Well, somebody's got to lead the Republican National Committee in its moment of pain and powerlessness, and one fellow who has stepped up to seek the job is Mike Huckabee's clever and effective campaign manager, Chip Saltsman.

Saltsman is beginning his campaign for GOP chairman by diving into the first pile of hot steaming controversial dung he could find, all by himself, with no one to blame for his Mother Of All Fool Public Stunts.

Let's face it: In the 20th Century, Republicans have become the Party Of and For White People. African-Americans think of the modern Republican Party (Abraham Lincoln was the first Republican president) as a party uncomfortable with and hostile to the concerns of African-Americans. Hispanics also voted overwhelmingly Democrat in November.

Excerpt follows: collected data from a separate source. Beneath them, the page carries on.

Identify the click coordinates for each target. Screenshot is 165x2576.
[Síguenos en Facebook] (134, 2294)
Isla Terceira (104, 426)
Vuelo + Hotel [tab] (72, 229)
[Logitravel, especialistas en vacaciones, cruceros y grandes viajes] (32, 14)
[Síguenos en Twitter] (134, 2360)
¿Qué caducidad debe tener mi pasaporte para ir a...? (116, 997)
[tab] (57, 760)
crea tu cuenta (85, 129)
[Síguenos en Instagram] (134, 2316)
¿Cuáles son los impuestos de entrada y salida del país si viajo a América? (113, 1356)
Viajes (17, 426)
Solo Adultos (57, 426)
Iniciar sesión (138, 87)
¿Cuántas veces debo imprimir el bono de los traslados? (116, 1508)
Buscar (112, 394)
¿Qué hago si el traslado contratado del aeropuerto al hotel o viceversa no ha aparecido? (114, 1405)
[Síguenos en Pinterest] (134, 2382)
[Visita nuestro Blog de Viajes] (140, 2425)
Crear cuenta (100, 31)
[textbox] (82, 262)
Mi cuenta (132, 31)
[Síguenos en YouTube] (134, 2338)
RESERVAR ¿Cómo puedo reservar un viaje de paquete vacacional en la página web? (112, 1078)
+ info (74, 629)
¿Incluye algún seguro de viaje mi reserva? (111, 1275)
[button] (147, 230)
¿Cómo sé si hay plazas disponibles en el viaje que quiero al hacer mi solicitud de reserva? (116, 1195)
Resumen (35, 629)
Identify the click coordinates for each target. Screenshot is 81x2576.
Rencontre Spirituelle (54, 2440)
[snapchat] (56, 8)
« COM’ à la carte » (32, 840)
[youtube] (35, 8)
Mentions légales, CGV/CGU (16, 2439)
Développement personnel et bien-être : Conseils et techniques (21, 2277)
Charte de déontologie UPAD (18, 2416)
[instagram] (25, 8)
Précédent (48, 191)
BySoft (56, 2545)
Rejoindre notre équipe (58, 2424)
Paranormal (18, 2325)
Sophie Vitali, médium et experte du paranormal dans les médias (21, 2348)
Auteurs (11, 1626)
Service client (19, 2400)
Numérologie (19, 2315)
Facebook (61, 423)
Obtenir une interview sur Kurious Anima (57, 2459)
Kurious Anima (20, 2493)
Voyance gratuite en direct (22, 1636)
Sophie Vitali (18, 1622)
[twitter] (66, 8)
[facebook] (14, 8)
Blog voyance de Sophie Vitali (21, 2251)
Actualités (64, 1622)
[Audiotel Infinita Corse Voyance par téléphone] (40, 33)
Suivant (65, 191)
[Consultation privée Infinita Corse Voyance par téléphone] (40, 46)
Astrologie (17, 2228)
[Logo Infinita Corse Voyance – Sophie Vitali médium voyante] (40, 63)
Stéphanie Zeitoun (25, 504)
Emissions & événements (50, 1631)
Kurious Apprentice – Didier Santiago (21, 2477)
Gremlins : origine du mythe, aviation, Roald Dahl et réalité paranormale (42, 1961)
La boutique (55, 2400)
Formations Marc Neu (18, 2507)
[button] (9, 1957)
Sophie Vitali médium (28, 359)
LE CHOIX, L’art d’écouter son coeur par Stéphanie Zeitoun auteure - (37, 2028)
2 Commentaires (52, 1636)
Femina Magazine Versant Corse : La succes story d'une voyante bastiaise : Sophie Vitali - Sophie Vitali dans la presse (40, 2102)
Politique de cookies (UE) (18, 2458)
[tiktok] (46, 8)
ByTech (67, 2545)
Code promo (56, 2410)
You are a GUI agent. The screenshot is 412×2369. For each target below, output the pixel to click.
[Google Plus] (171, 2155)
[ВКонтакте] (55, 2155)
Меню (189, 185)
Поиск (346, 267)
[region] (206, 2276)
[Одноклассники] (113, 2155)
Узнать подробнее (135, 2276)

Numerically, if the Republicans stay All White, and cannot effectively reach out to blacks and Hispanics and lure big chunks of them into the Republican Party, the Republican Party will proudly, conservatively shrink, wither away, and die, the Republican Party will become a Fringe Party with no further influence on American politics.

So Chip Saltsman begins his bid to run the Republican National Committee for the next four years with this stunt. This guy has the political instincts of Sarah Palin, and sees the Big Picture about as clearly as Stevie Wonder.

He joins a long string of national-level Republicans who keep screwing the pooch by opening their big mouths, when they don't have to, about black and racial issues -- and offending the crap out of more and more white voters who just don't want to be anywhere near this current crop of Republicans.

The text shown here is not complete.